#### [Exercise data]
————————
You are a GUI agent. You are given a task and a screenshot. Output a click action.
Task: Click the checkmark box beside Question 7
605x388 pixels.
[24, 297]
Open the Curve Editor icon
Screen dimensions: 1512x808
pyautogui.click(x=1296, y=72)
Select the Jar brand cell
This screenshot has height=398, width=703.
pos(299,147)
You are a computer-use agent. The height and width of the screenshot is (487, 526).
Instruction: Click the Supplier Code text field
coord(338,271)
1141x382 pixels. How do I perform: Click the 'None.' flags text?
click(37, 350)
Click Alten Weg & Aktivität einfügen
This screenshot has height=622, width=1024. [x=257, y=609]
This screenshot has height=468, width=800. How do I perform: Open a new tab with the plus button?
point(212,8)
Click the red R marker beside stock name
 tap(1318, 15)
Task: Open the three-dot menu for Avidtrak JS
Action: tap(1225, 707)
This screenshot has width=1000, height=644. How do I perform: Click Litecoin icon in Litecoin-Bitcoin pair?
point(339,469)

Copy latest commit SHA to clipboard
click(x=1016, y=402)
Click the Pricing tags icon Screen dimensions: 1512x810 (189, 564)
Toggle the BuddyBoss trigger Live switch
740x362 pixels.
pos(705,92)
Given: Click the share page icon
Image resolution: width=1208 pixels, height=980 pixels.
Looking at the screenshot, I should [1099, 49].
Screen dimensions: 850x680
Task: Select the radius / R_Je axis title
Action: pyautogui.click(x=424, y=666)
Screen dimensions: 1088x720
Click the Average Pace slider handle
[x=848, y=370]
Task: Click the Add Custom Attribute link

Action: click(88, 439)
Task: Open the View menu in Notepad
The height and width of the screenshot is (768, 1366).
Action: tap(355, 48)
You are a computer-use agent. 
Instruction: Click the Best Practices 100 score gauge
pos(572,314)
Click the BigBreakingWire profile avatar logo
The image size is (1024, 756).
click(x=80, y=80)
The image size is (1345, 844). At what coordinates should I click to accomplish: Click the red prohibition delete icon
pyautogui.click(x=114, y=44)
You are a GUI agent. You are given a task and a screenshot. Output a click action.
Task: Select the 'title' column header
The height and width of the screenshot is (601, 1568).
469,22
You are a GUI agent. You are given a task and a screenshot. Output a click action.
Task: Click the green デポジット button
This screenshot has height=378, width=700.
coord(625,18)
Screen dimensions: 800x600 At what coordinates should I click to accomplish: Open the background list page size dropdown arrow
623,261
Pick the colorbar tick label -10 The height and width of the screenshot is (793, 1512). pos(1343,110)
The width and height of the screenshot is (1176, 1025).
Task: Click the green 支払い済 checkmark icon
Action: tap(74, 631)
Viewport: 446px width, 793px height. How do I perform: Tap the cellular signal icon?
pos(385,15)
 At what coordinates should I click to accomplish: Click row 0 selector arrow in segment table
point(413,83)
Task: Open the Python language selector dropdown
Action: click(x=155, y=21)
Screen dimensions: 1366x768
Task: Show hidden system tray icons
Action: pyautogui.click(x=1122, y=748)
————————
#### [Task]
Return the listing in full, exactly.

#### [Response for this exercise]
You are a GUI agent. You are given a task and a screenshot. Output a click action.
Task: Click the checkmark box beside Question 7
605x388 pixels.
[24, 297]
Open the Curve Editor icon
Screen dimensions: 1512x808
pyautogui.click(x=1296, y=72)
Select the Jar brand cell
This screenshot has height=398, width=703.
pos(299,147)
You are a computer-use agent. The height and width of the screenshot is (487, 526).
Instruction: Click the Supplier Code text field
coord(338,271)
1141x382 pixels. How do I perform: Click the 'None.' flags text?
click(37, 350)
Click Alten Weg & Aktivität einfügen
This screenshot has height=622, width=1024. [x=257, y=609]
This screenshot has height=468, width=800. How do I perform: Open a new tab with the plus button?
point(212,8)
Click the red R marker beside stock name
 tap(1318, 15)
Task: Open the three-dot menu for Avidtrak JS
Action: tap(1225, 707)
This screenshot has width=1000, height=644. How do I perform: Click Litecoin icon in Litecoin-Bitcoin pair?
point(339,469)

Copy latest commit SHA to clipboard
click(x=1016, y=402)
Click the Pricing tags icon Screen dimensions: 1512x810 (189, 564)
Toggle the BuddyBoss trigger Live switch
740x362 pixels.
pos(705,92)
Given: Click the share page icon
Image resolution: width=1208 pixels, height=980 pixels.
Looking at the screenshot, I should [1099, 49].
Screen dimensions: 850x680
Task: Select the radius / R_Je axis title
Action: pyautogui.click(x=424, y=666)
Screen dimensions: 1088x720
Click the Average Pace slider handle
[x=848, y=370]
Task: Click the Add Custom Attribute link

Action: click(88, 439)
Task: Open the View menu in Notepad
The height and width of the screenshot is (768, 1366).
Action: tap(355, 48)
You are a computer-use agent. 
Instruction: Click the Best Practices 100 score gauge
pos(572,314)
Click the BigBreakingWire profile avatar logo
The image size is (1024, 756).
click(x=80, y=80)
The image size is (1345, 844). At what coordinates should I click to accomplish: Click the red prohibition delete icon
pyautogui.click(x=114, y=44)
You are a GUI agent. You are given a task and a screenshot. Output a click action.
Task: Select the 'title' column header
The height and width of the screenshot is (601, 1568).
469,22
You are a GUI agent. You are given a task and a screenshot. Output a click action.
Task: Click the green デポジット button
This screenshot has height=378, width=700.
coord(625,18)
Screen dimensions: 800x600 At what coordinates should I click to accomplish: Open the background list page size dropdown arrow
623,261
Pick the colorbar tick label -10 The height and width of the screenshot is (793, 1512). pos(1343,110)
The width and height of the screenshot is (1176, 1025).
Task: Click the green 支払い済 checkmark icon
Action: tap(74, 631)
Viewport: 446px width, 793px height. How do I perform: Tap the cellular signal icon?
pos(385,15)
 At what coordinates should I click to accomplish: Click row 0 selector arrow in segment table
point(413,83)
Task: Open the Python language selector dropdown
Action: click(x=155, y=21)
Screen dimensions: 1366x768
Task: Show hidden system tray icons
Action: pyautogui.click(x=1122, y=748)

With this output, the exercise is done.